Task statement
The lines you return must be all those in the data that hold the string "computer".

Data listing
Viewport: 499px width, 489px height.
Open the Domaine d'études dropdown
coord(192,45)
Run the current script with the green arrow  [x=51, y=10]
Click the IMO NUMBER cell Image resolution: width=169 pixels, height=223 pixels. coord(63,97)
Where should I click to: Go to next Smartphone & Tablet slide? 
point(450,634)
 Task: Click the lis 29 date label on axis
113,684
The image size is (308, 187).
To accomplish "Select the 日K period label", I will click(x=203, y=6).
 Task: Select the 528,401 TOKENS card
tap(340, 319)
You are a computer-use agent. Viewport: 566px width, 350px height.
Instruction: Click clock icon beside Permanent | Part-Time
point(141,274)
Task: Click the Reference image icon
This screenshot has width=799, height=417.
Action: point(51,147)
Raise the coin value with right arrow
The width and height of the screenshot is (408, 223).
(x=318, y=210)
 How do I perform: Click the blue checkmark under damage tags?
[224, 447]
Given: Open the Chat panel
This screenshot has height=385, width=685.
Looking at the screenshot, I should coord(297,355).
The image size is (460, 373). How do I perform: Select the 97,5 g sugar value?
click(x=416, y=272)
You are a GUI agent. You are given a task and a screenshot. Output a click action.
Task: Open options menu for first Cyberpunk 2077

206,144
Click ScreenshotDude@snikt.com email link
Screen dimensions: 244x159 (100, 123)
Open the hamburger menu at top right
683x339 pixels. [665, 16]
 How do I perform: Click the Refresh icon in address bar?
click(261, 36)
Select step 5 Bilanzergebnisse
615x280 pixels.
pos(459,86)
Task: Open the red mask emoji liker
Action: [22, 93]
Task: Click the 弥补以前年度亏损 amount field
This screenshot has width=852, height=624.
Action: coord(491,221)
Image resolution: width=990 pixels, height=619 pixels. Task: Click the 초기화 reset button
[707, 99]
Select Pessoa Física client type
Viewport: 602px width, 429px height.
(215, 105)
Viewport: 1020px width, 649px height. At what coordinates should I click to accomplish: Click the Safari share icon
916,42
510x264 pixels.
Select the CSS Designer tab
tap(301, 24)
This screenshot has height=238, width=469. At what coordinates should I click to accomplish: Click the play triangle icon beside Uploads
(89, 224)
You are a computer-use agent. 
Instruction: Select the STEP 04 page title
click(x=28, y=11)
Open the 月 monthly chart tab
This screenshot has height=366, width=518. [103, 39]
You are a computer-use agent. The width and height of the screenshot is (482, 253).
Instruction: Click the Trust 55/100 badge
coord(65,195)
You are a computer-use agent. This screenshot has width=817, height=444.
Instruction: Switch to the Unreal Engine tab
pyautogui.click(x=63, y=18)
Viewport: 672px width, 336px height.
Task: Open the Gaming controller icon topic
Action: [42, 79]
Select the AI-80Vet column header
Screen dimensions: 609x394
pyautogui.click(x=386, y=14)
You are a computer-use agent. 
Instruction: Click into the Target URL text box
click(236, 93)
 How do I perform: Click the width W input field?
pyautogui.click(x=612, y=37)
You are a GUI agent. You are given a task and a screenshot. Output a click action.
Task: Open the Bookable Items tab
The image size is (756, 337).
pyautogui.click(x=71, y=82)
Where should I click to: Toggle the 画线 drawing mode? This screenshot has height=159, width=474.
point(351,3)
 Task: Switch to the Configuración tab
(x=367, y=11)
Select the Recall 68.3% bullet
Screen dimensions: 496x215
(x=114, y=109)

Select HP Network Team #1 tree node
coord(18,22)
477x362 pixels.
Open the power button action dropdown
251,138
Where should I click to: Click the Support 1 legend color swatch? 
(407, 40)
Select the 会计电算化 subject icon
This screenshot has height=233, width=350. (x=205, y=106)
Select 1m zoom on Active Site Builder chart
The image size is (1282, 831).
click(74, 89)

Solved problem
You are a computer-use agent. Viewport: 566px width, 350px height.
You are a computer-use agent. 
You are a computer-use agent. The width and height of the screenshot is (482, 253).
You are a computer-use agent. This screenshot has width=817, height=444.
You are a computer-use agent. 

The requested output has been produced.